What you have to do. Copy only the lines from the one with "The height and" through the end of the records, exactly as they stand. No pictures belong in the copy.

━━━ Exercise input

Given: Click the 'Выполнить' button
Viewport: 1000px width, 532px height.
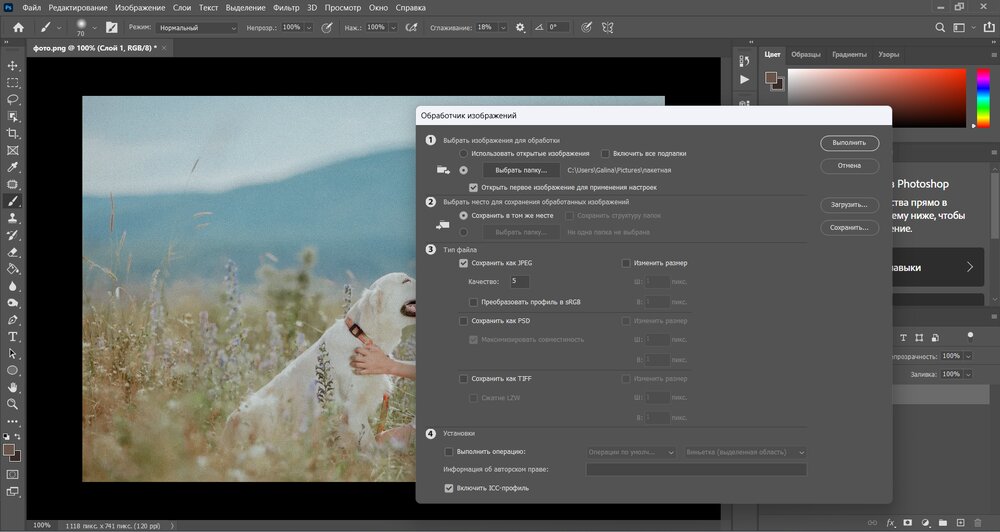Looking at the screenshot, I should (849, 143).
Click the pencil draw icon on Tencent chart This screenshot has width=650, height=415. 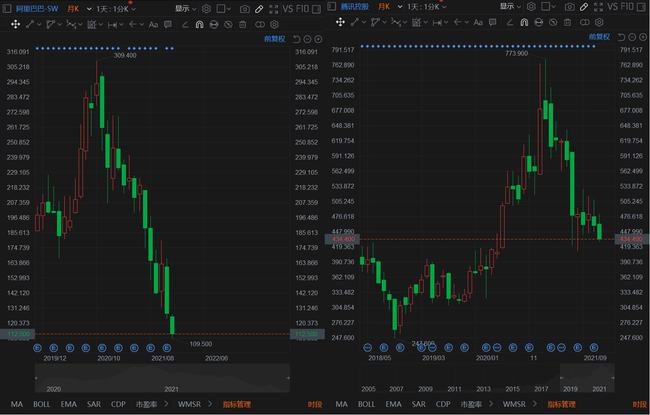click(x=584, y=7)
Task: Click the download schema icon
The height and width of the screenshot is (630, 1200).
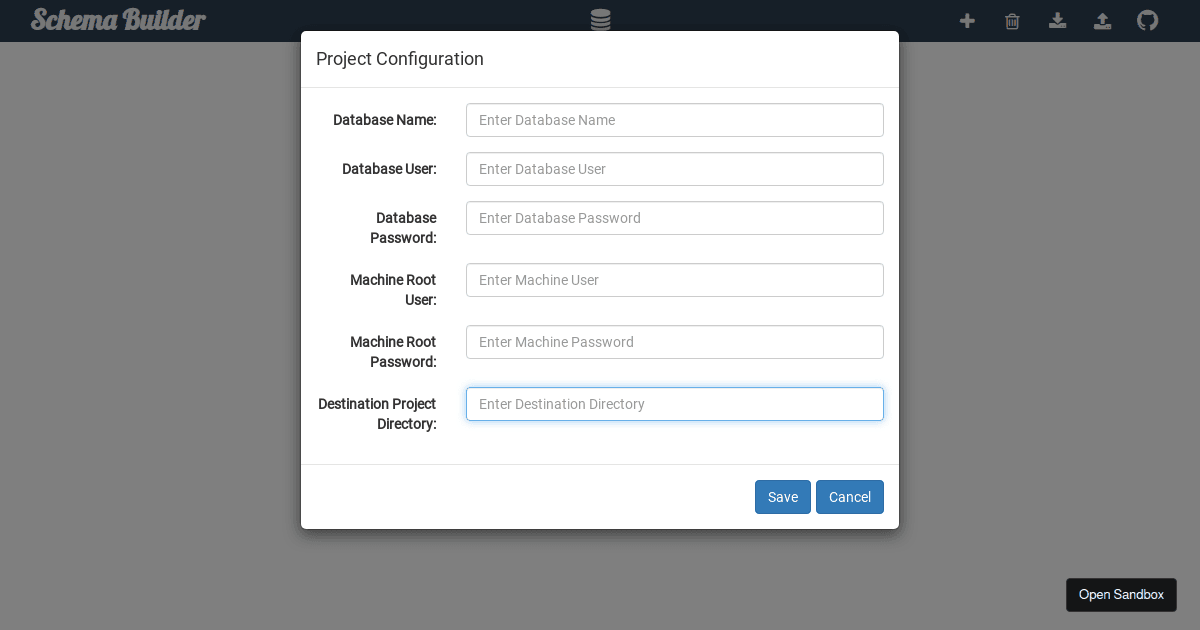Action: [x=1057, y=21]
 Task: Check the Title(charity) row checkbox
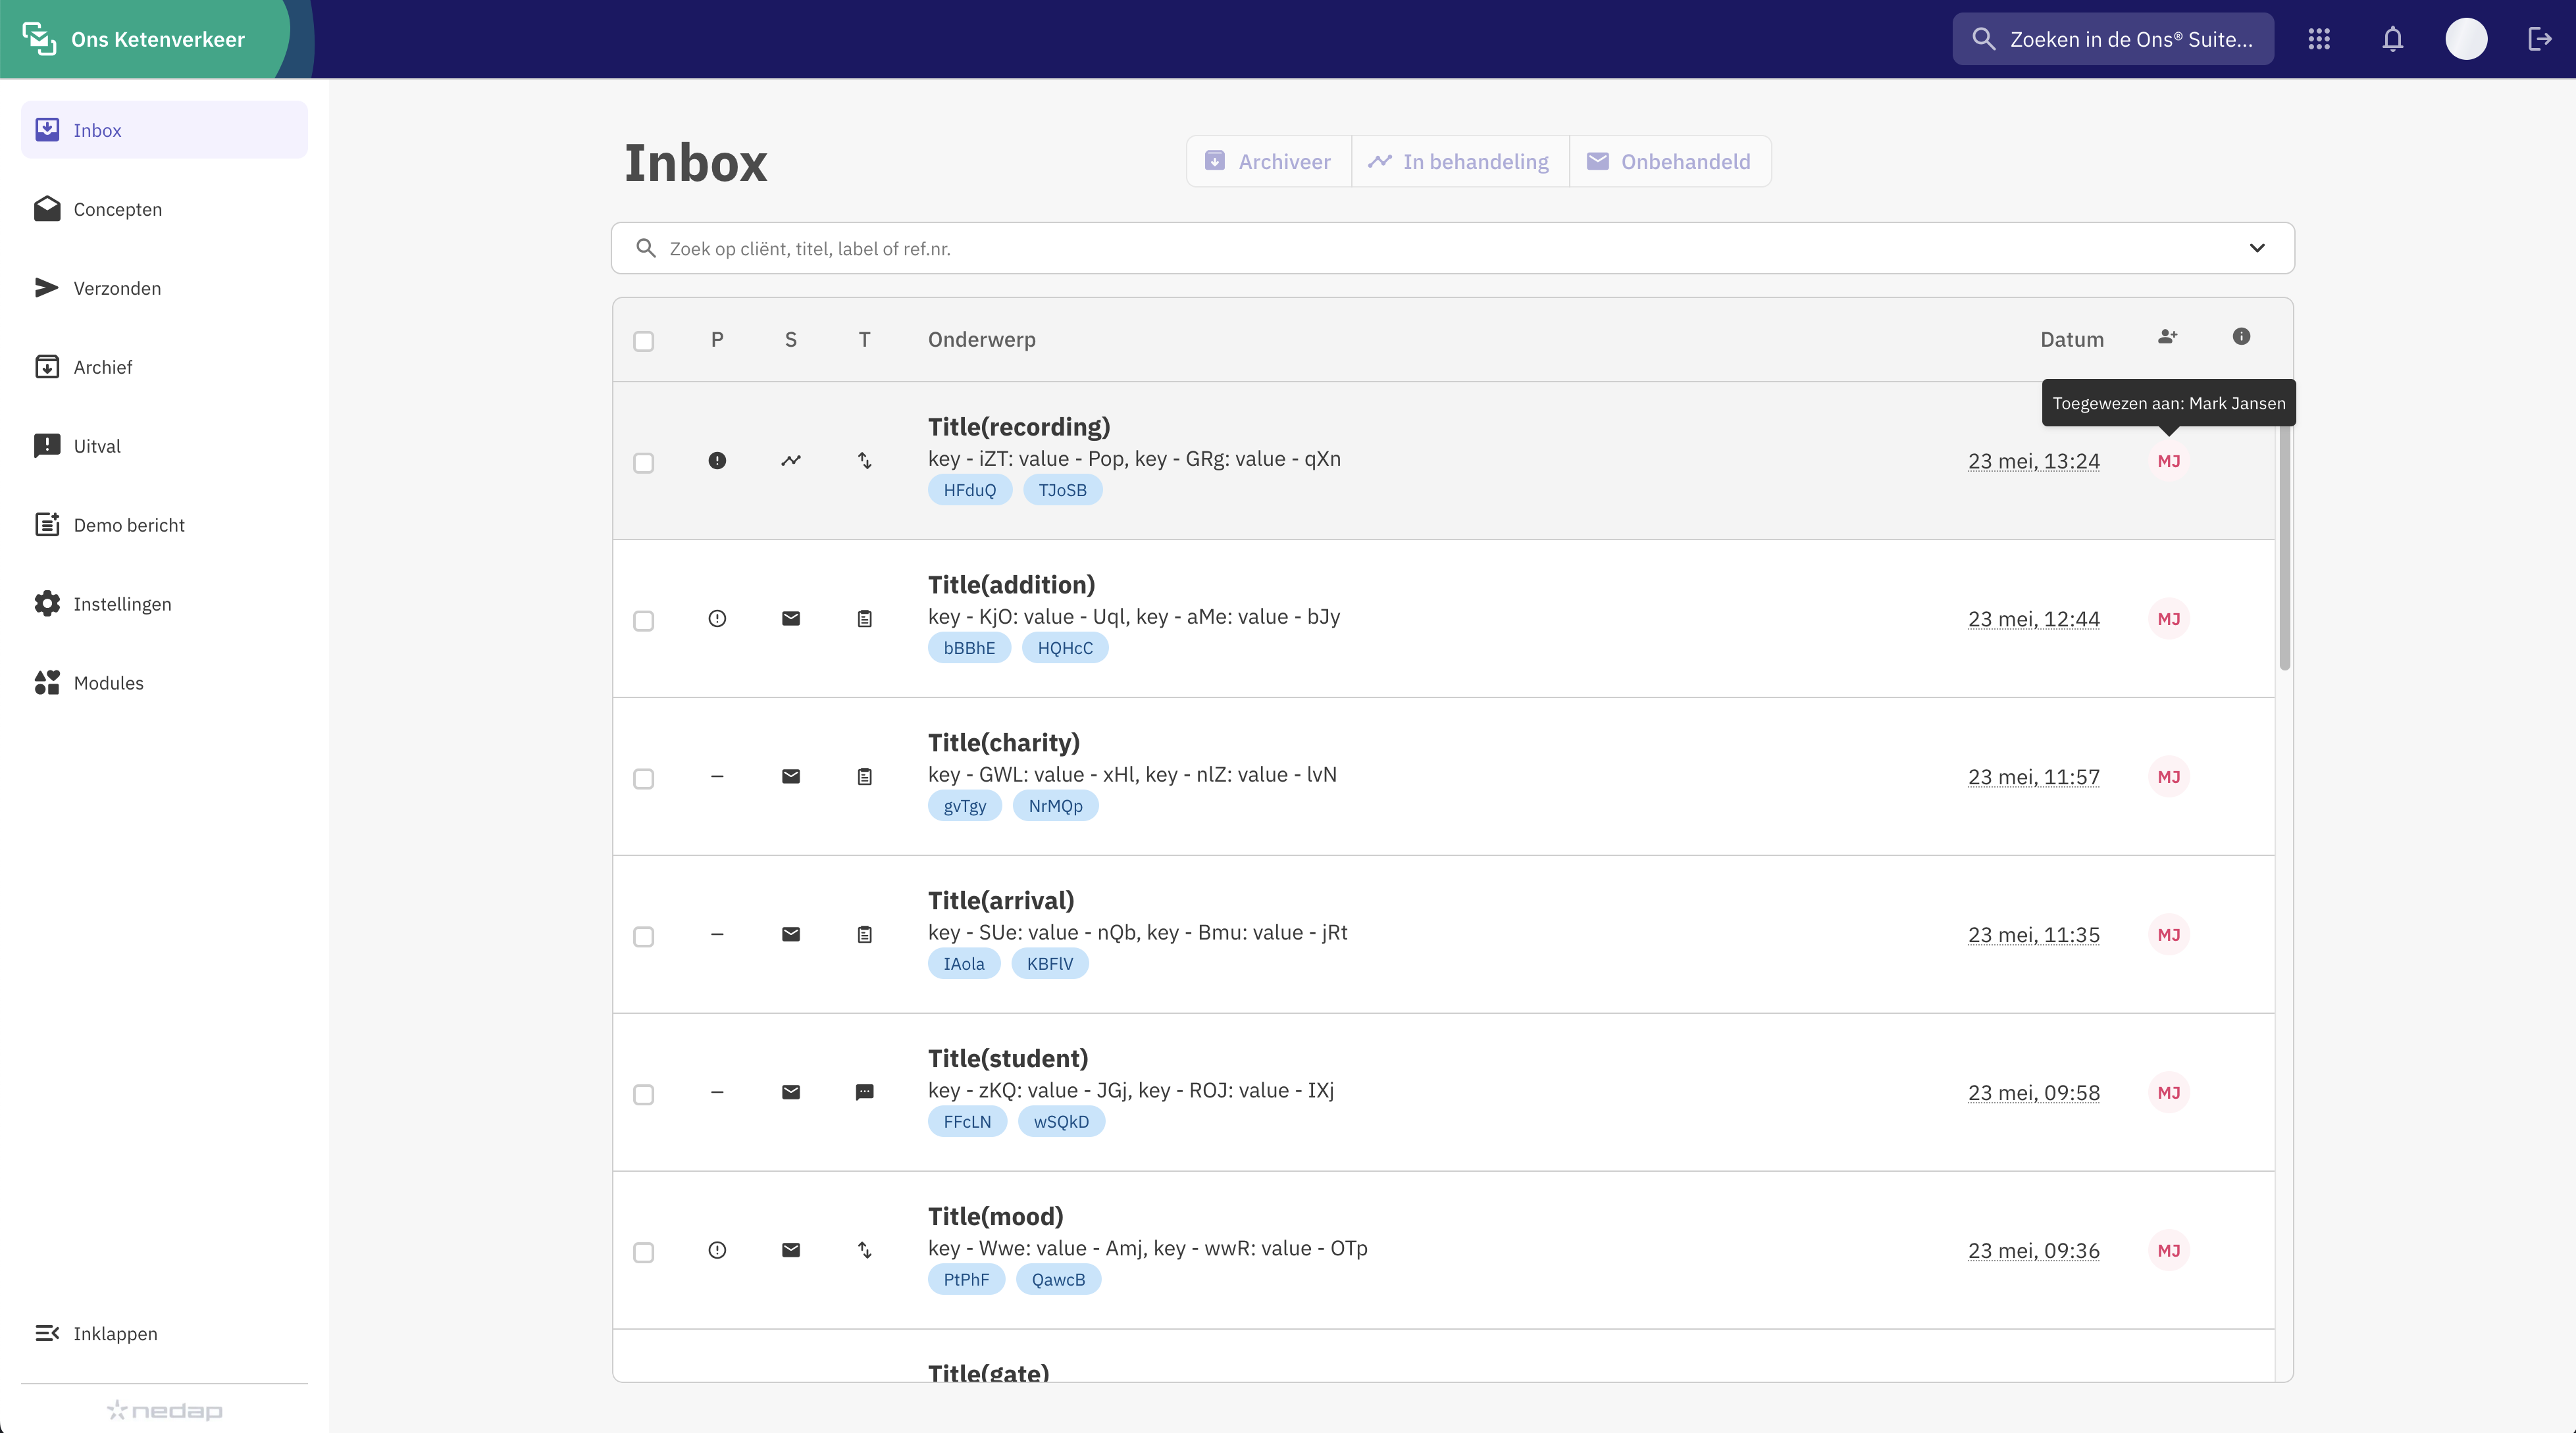point(644,779)
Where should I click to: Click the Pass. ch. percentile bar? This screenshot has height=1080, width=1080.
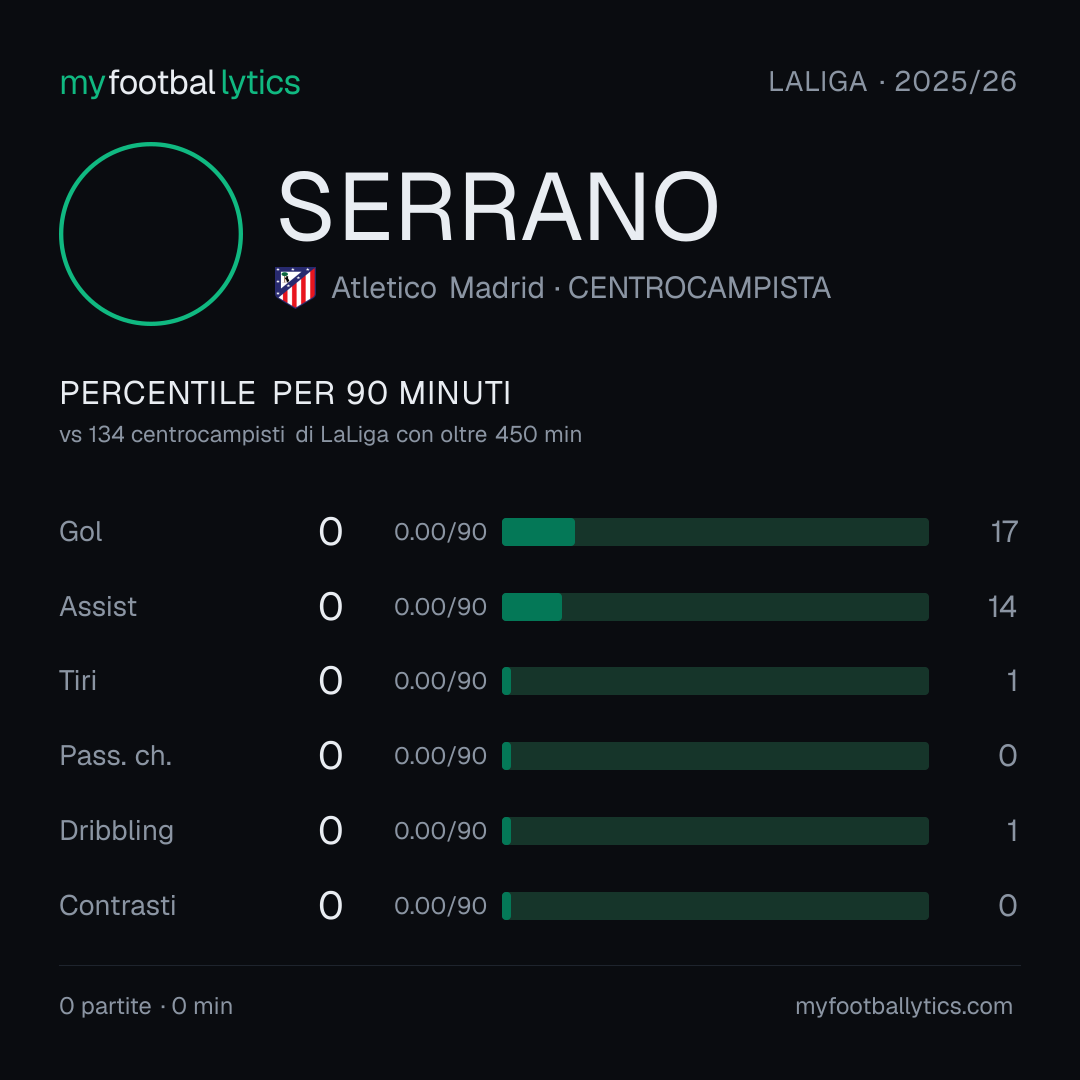click(x=715, y=756)
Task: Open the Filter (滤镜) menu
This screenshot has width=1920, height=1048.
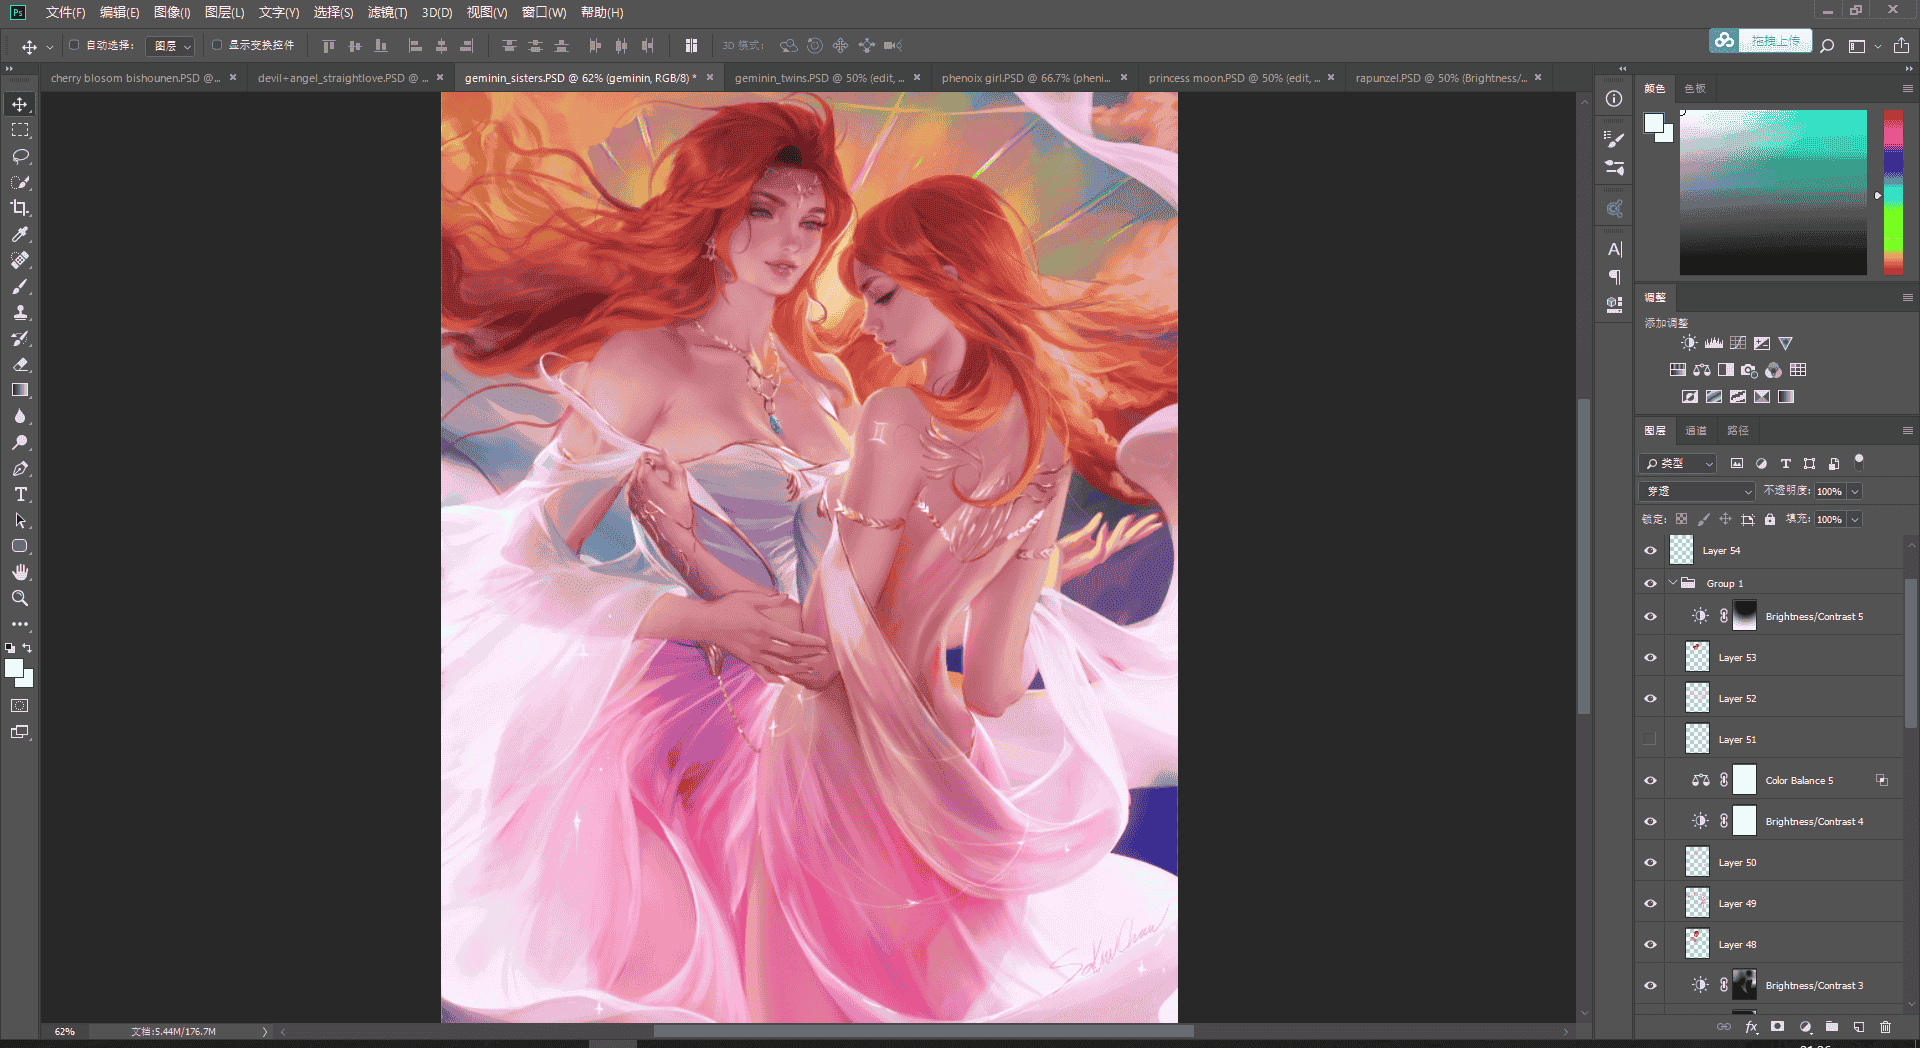Action: (387, 12)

━━━━━━

Solution to this task.
The height and width of the screenshot is (630, 1200).
Action: [x=1057, y=21]
 Task: Check the Title(charity) row checkbox
point(644,779)
Where should I click to: Click the Pass. ch. percentile bar? This screenshot has height=1080, width=1080.
click(x=715, y=756)
Task: Open the Filter (滤镜) menu
This screenshot has width=1920, height=1048.
Action: (387, 12)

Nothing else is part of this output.